Le lundi, j’ai l’impression d’être en retard parce que je n’ai rien écrit ou révisé depuis deux jours. C’est dire combien j’aime ça et combien ce projet me tient à cœur. Et je suis un peu tiraillé entre deux aspects de mon projet : l’écriture du texte et l’organisation (publicité) des spectacles.
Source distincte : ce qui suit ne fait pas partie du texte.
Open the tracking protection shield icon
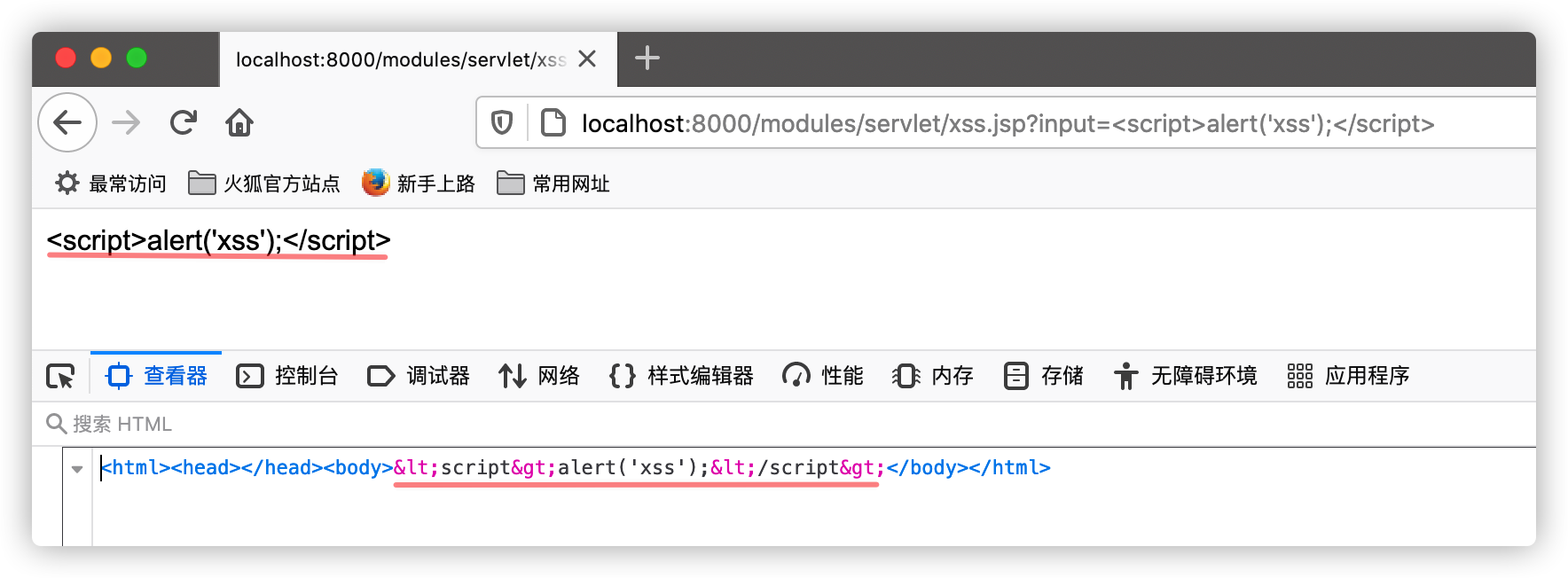(502, 122)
Hier, vers minuit, j’ai enfin publié sur le web l’annonce des deux spectacles d’octobre. J’ai peur d’annoncer trop tôt et que les gens aient oublié en octobre. Cependant, le web est une bête qui a de la mémoire et je crois qu’il est mieux de lancer l’info tout de suite sur le net et dans mes réseaux sociaux afin que se créent des liens. Je vais attendre la fin août ou le début septembre pour mettre en marche la publicité traditionnelle : affiches et communiqués de presse.
Ce matin, deuxième jour de travail sur La chip à vœu (la réécriture!). Après avoir visité le dépanneur (Marché Alexandre, Sherbrooke) cette semaine, je me rends compte que mes images mentales ont quelque peu changé : les souvenirs de l’ancien dépanneur se mélangent avec les images du nouveau dépanneur (rénové et repeint). Ce n’est pas une mauvaise chose en soi, le dépanneur évolue et mes histoires aussi.
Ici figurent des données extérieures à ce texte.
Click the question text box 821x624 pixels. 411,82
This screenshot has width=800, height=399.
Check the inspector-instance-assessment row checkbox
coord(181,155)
Ironique non? Mes contes évoluent encore au moment même où je tente de les fixer sur papier, là où ils n’évolueront plus (mais où je suis sur qu’ils dureront).
La chip à vœu : 1 557 mots pour le moment. Le style semble bien, me semble mieux.
Il reste 22 jours, me semble que c’est pas beaucoup. Et il faut que je pense à faire lire mes textes à quelqu’un pour avoir des commentaires, des impressions et des corrections. Faites-moi signe si ça vous tente.

Je me porte volontaire pour commenter/corriger.
Si ça t’intéresse, dis-moi comment je peux te t’aider.